### TASK OBJECTIVE
Pick out every line in the listing below that contains the word "height", and copy each one in full.

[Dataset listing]

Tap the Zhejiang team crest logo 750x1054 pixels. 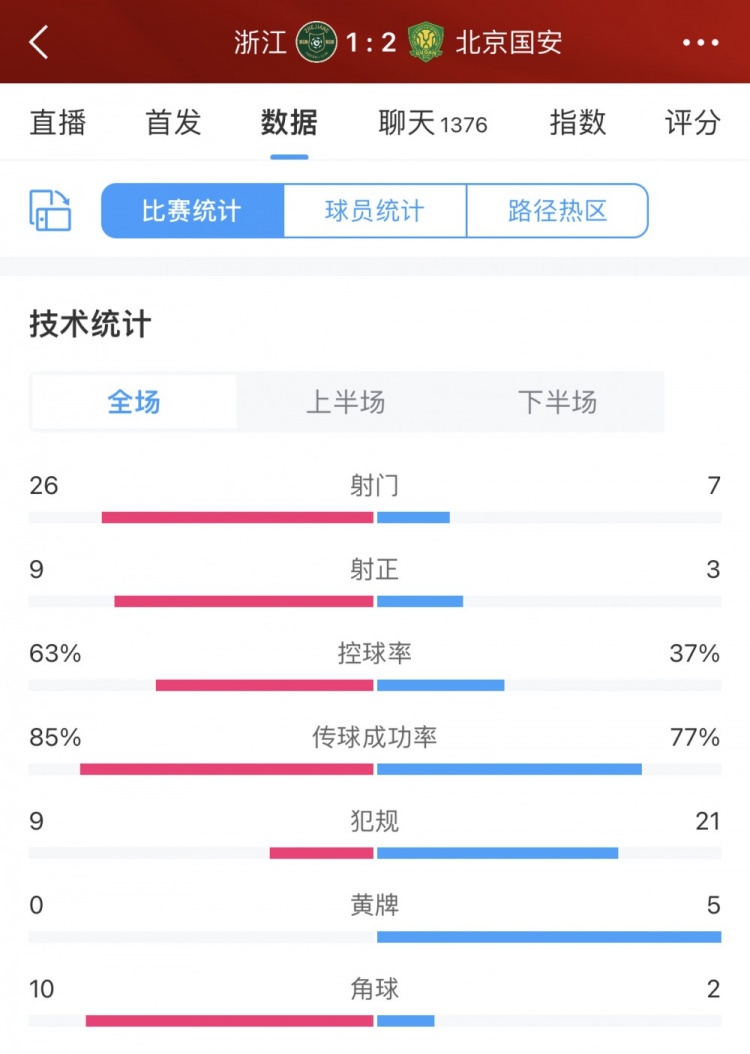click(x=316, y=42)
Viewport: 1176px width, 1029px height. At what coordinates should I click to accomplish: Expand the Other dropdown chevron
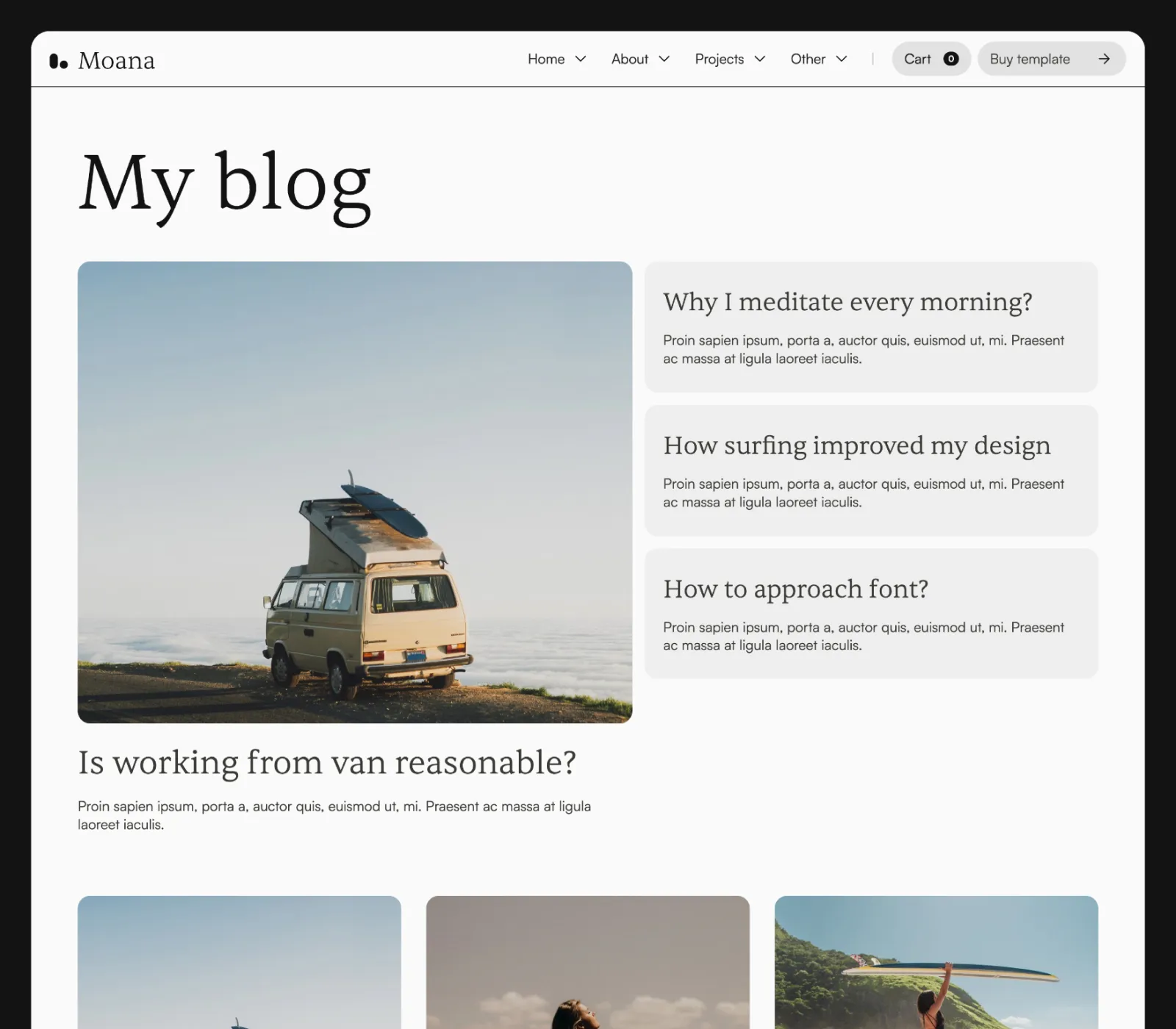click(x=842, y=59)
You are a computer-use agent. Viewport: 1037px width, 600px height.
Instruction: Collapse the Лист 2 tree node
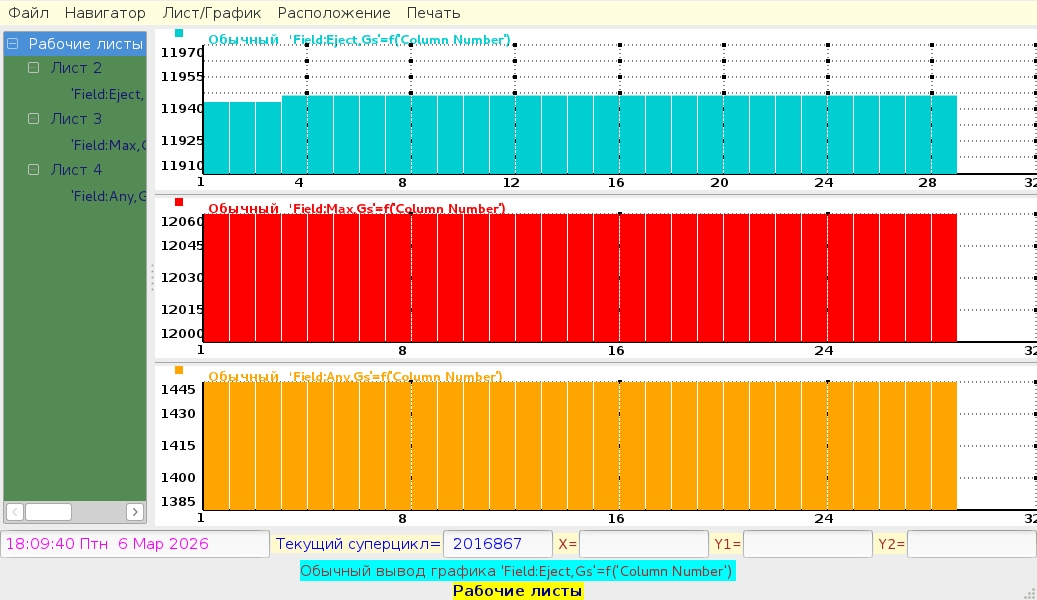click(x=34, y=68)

### RESULT FOR THIS EXERCISE
Viewport: 1176px width, 1029px height. At what coordinates should I click to accomplish: Expand the Other dropdown chevron
You are a computer-use agent. Viewport: 1037px width, 600px height.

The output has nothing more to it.